Jean-Baptiste Marc Bourgery (et Claude Bernard)
Grâce à l'appui philanthropique du baron Benjamin Delessert, Bourgery, jeune médecin brillant, entreprend en 1829 la publication d’une entreprise colossale utile aux médecins, visant à l’exhaustivité encyclopédique: le Traité complet de l'anatomie de l'homme, qui occupera les quinze années restantes de sa vie. Cet ouvrage monumental, qualifié de «magnifique» par la Société des beaux-arts de Paris, «beau livre», «unique en [son] genre», «d'une grande vérité de détail [et] chef-d’œuvre d'exécution pour l'exactitude») – illustré de 725 planches lithographiées par Nicolas Henri Jacob, élève de David – est un in-folio en 16 tomes, 8 vol. de texte en 2108 pages, et 8 vol. de planches pour 3750 figures individuelles, qui fera l'objet de 80 livraisons échelonnées de 1831 à 1854, le dernier tome ayant été publié à titre posthume.
Georges Cuvier, auquel Bourgery soumit le plan de son ouvrage en 1829, en fit l'éloge dès le premier tome paru, devant l'Institut dans sa séance du 12 mars 1832. Jules Michelet reconnut l'excellence de l'iconographie «en voyant la peinture exacte de la matrice après l'accouchement». Jugement contemporain: «Qu'il nous suffise de dire ici que l'ouvrage de M. Bourgery est un des plus beaux dont se glorifiera notre siècle. À tous les faits que pouvaient lui révéler les connaissances historiques les plus approfondies, l'auteur y joint des découvertes qui lui sont propres; et il a eu le talent de ramener l'attention des anatomistes sur des particularités entrevues par d'anciens auteurs, mais oubliées, ou même rejetées, par des observateurs moins attentifs que lui.».

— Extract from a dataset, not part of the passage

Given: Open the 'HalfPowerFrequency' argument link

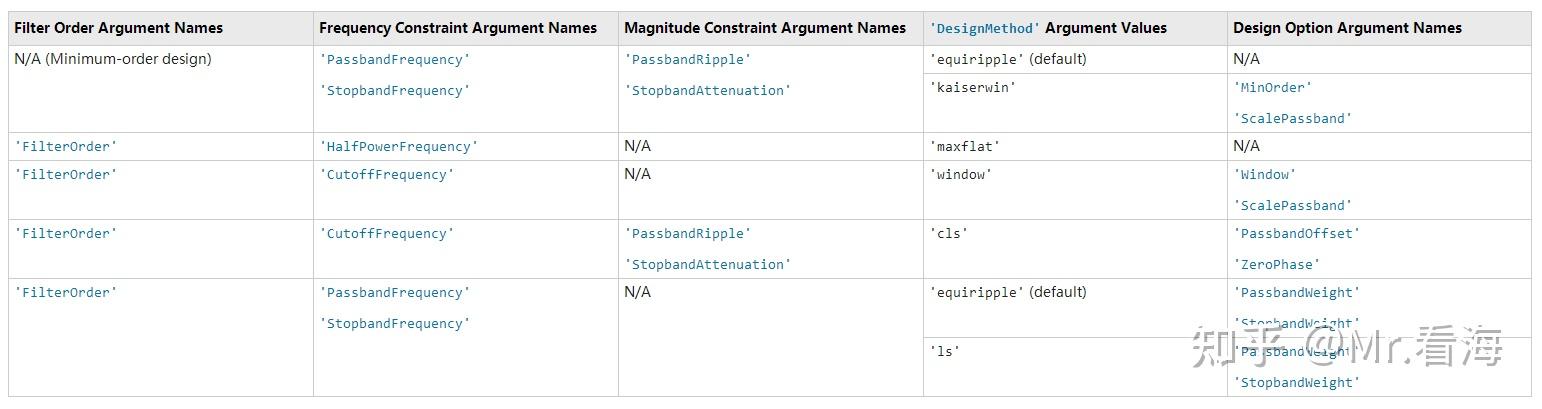Looking at the screenshot, I should (x=398, y=146).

Il entretint des liens d'amitié avec Claude Bernard (auteur du fameux Précis iconographique de médecine opératoire et d’anatomie chirurgicale, 1854), lequel publia de 1867 à 1871, à titre posthume et sous leurs deux signatures, un volume annexe au t. VII consacré à la médecine opératoire. Ludovic Hirschfeld (qui fut son collaborateur chargé des préparations pratiques et des dissections en vue des planches de ce grand ouvrage d'anatomie) allait lui-même publier son Atlas iconographique du système nerveux (1853).
D’après une notice de Nicolas Ducimetière.